Smoking decreases the level of circulating CD34+ progenitor cells in young healthy women - a pilot study
- Equal contributors
1 Med. Klinik mit Schwerpunkt Kardiologie und Angiologie, Charité - Universitaetsmedizin Berlin, Campus Mitte, Berlin, Germany
2 Institut für Biometrie und Klinische Epidemiologie, Charité - Universitaetsmedizin Berlin, Campus Mitte, Berlin, Germany
BMC Women's Health 2010, 10:20 doi:10.1186/1472-6874-10-20Published: 30 May 2010
Decreased levels of circulating bone marrow-derived progenitor cells have been associated with risk factors and cardiovascular diseases. Smoking is the most important modifiable risk factor for atherosclerosis in young women. The aim of this pilot study was to assess in healthy premenopausal women without other risk factors for cardiovascular disease the influence of nicotine abuse on the number of circulating progenitor cells in relation to endothelial function.

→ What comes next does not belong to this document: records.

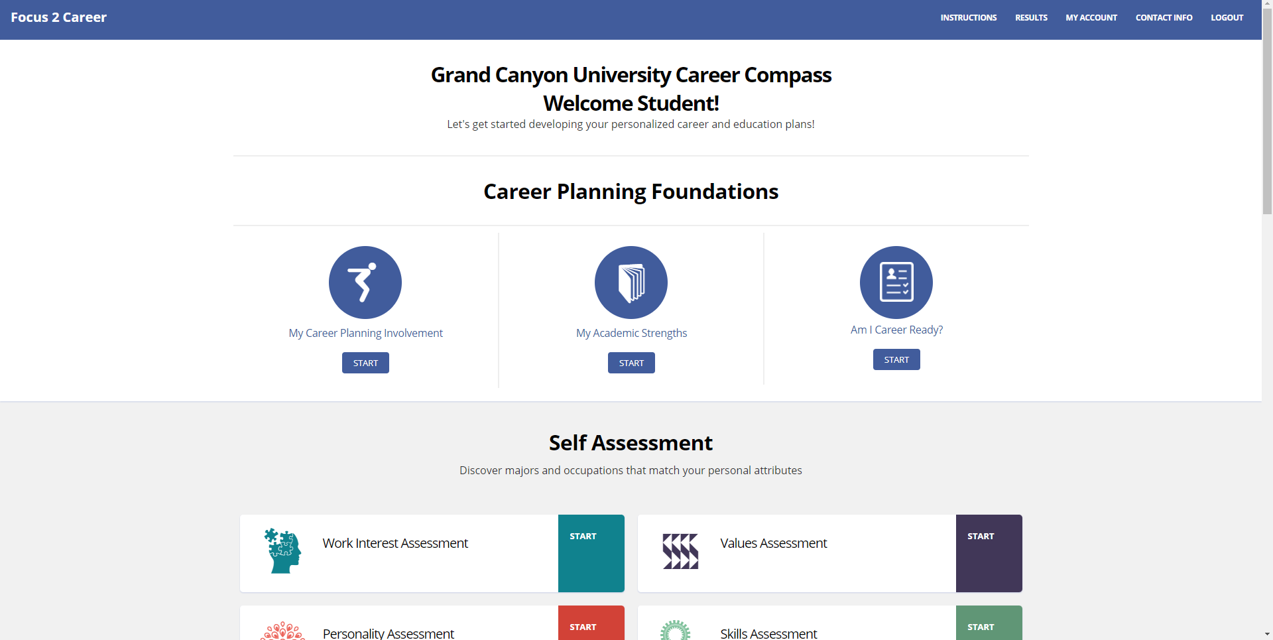1273x640 pixels.
Task: Click the Values Assessment arrows pattern icon
Action: [680, 551]
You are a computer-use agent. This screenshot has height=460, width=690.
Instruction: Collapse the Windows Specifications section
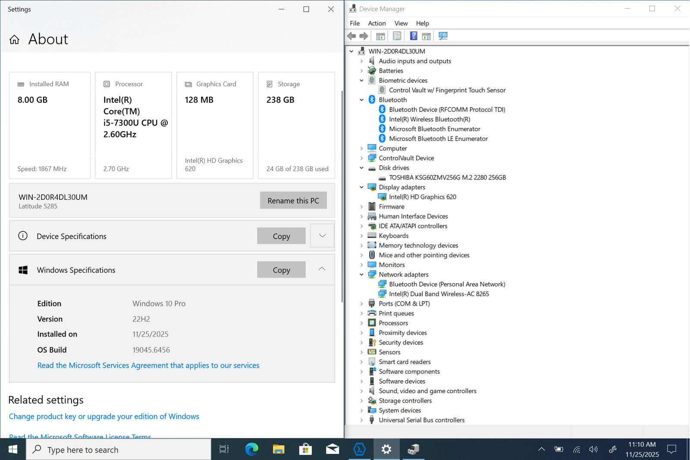[322, 269]
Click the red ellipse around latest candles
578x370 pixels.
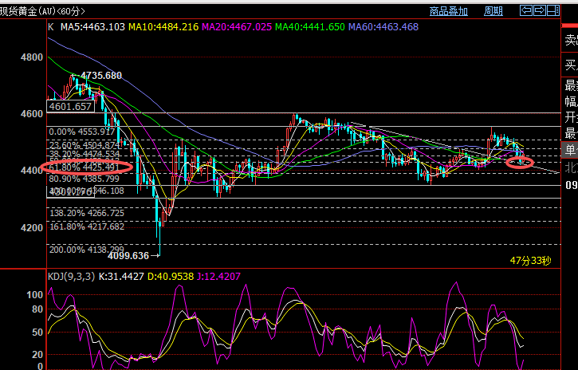(520, 162)
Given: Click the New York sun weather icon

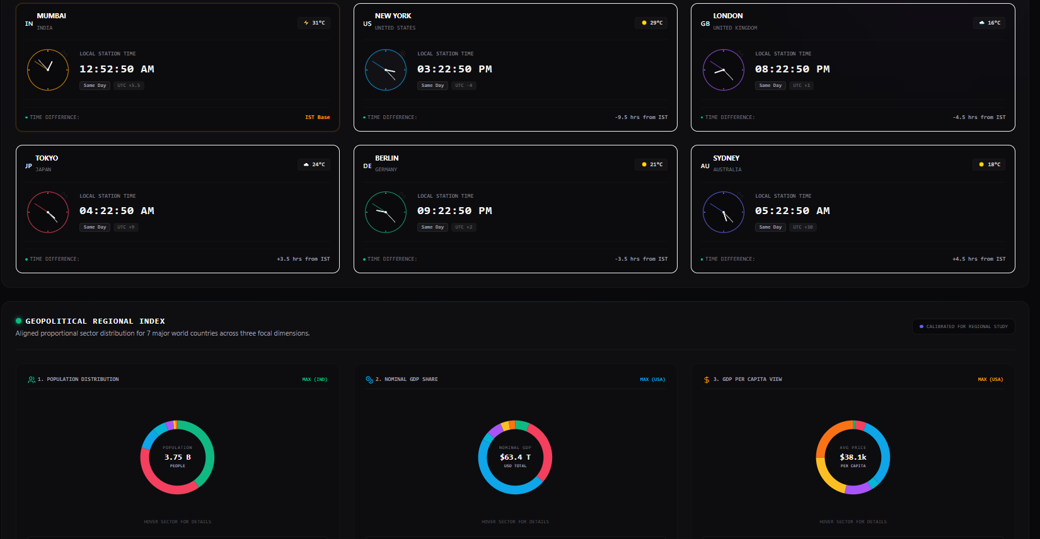Looking at the screenshot, I should coord(644,23).
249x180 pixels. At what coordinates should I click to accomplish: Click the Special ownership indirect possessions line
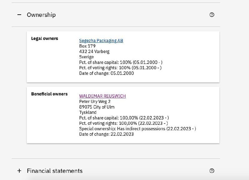pyautogui.click(x=138, y=129)
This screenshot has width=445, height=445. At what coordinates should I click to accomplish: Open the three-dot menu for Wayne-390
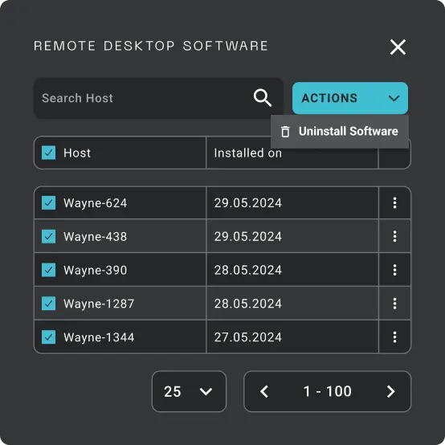pos(394,270)
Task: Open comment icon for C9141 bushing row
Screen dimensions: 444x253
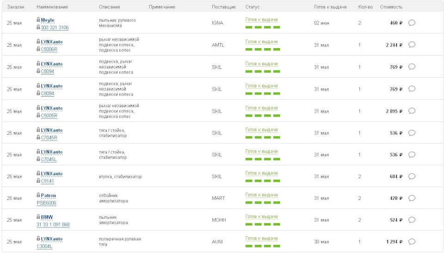Action: (x=412, y=176)
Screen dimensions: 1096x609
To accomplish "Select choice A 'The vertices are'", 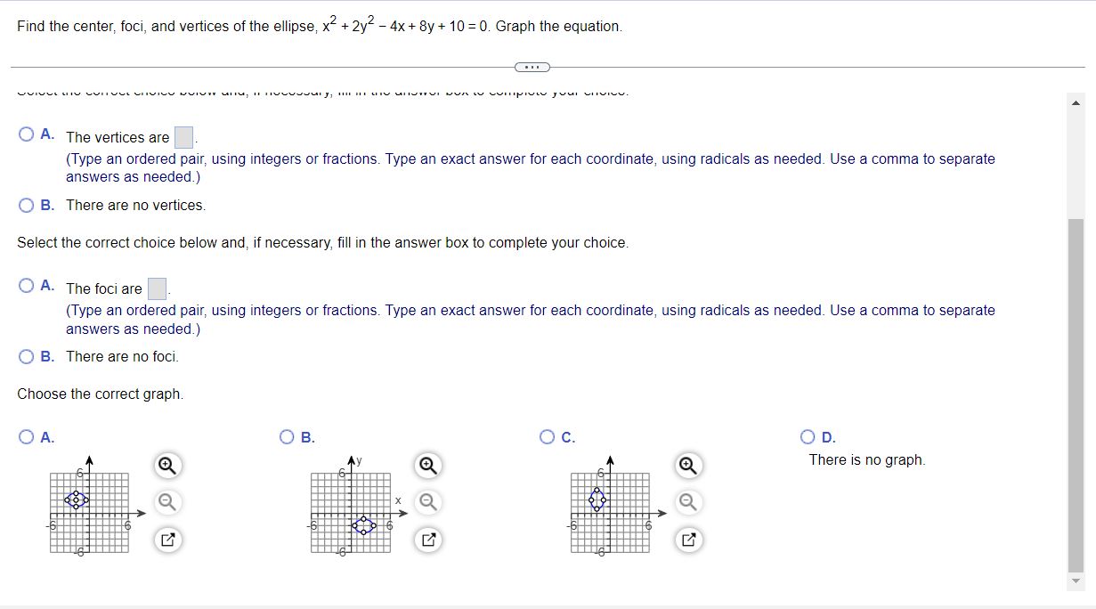I will (x=26, y=133).
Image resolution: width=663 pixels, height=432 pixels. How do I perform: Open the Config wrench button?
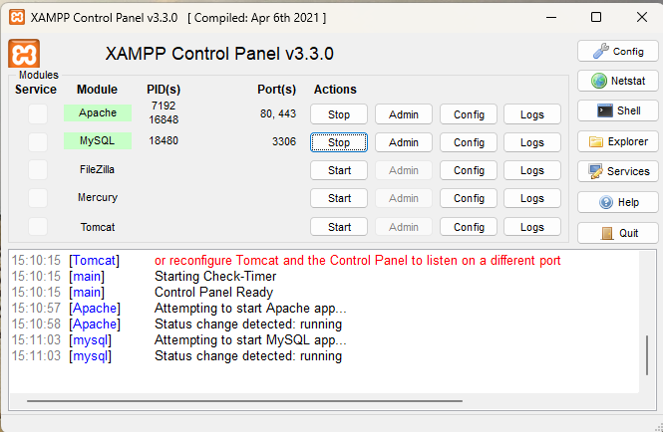click(617, 51)
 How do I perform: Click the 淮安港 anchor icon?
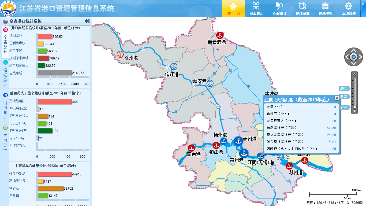[210, 83]
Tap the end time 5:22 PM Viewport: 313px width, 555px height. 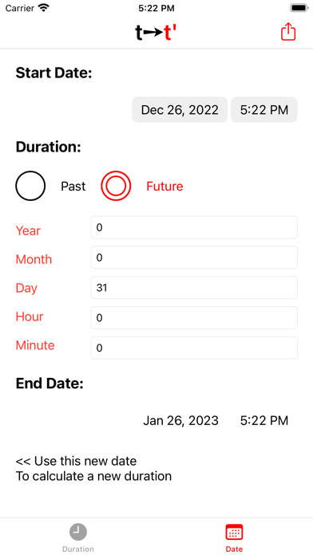coord(264,420)
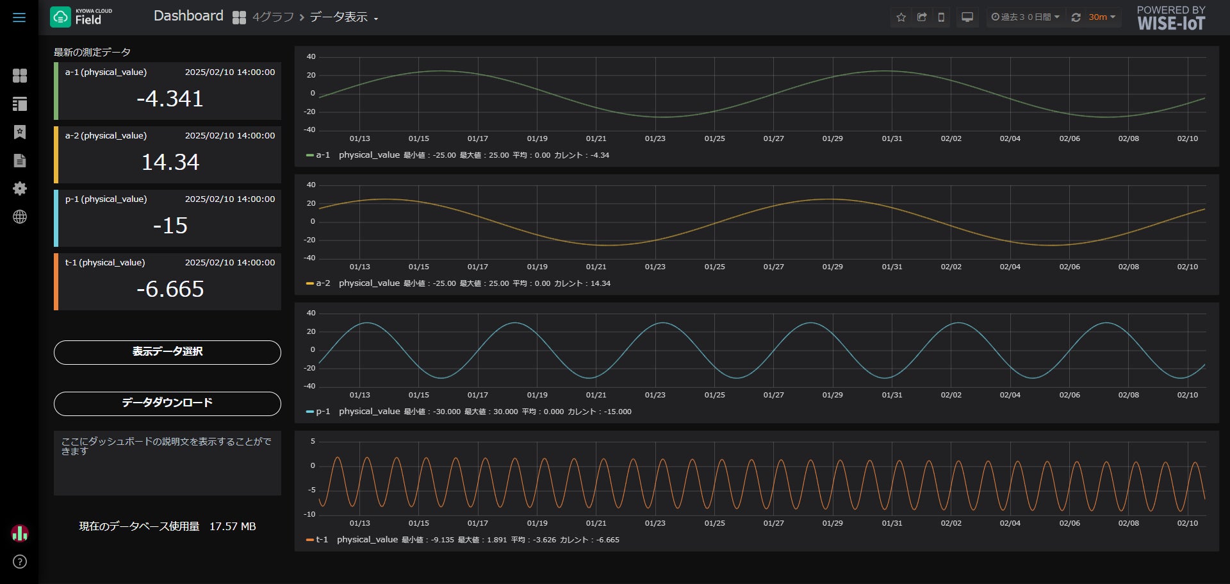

The number of endothelial progenitor cells, measured as colony-forming units in a cell-culture assay (EPC-CFU) and the number of circulating CD34 + and CD34 + /CD133 + cells, measured by flow cytometry, was estimated in 32 women at the menstrual phase of the menstrual cycle. In addition, flow-mediated dilation (FMD) was assessed as a marker for vascular function. In a subgroup of these women (n = 20), progenitor cells were also investigated at the mid-follicular and luteal phases of the menstrual cycle.
Compared to non-smokers, the abundance of circulating CD34 + cells was significantly lower in smoking women in the menstrual, mid-luteal, and mid-follicular phases of the menstrual cycle. The number of CD34 + progenitor cells was revealed to have significant positive correlation with FMD in young healthy women, whereas CD34 + /CD133 + progenitor cells and EPC-CFU showed no significant correlation.
The number of CD34 + progenitor cells positively correlates with FMD in young healthy women and is decreased by smoking.